What is dying? A ship sails and i stand watching till she fades on the horizon and someone at my side says " she is gone" Gone where? Gone from my sight that is all, she is just as large as when i last saw her. The diminished size and total loss of sight is within me, not in her, and just at the moment when someone at my side says, " she is gone", there are others who are waiting for her coming, and other voices take up a glad shout "There She Comes"......... and that is dying.
If you can delete the candle i sent thats ok by me as it does'nt really look right with only the beginning bit.
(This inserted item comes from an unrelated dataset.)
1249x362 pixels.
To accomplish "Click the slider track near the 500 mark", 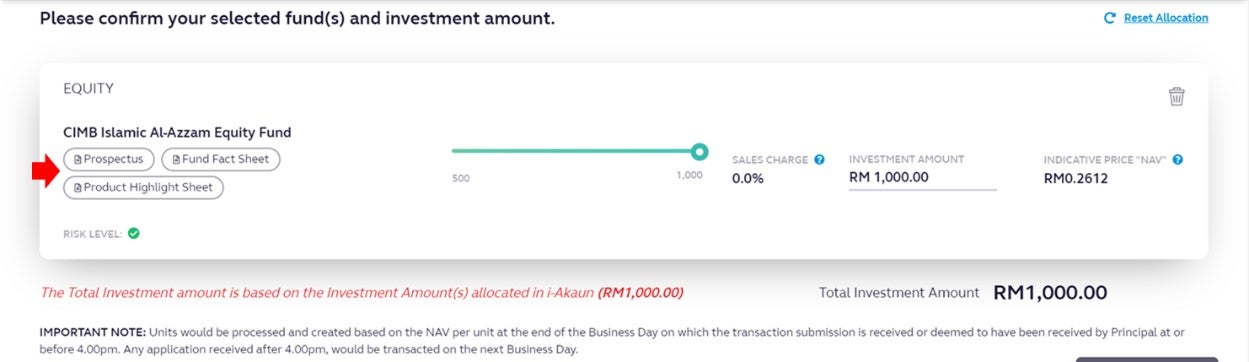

you have a wonderful site here. Love Kaz xxx
Debi Collins
Another grieving Mom
October 10, 2007
Katha,
You will be in my thoughts and prayers today. The anniversary dates have a nasty way of sneaking up on us. Like you, I begin the count down and before July 16th ever arrives, I want it to be over. Andrew, our son, died two years ago on July 16th, 2005 of head injuries sustained in a car accident. I try not to look beyond two years because that's all I know at this time. I'm sure the void will be with me until the day that I join him. I just don't know if I'll ever grow accustomed to his absence. In reading your words and understanding that it's been six years since God came to take your beautiful daughter Verna, I must admit, I'm not sure that it will ever get "easier." In retrospect, today is a day of memory for you, of a day that changed your life forever and removed a part of your heart until you meet her again. I'm sending big hugs, tissues for the tears and prayers for your broken heart and spirit.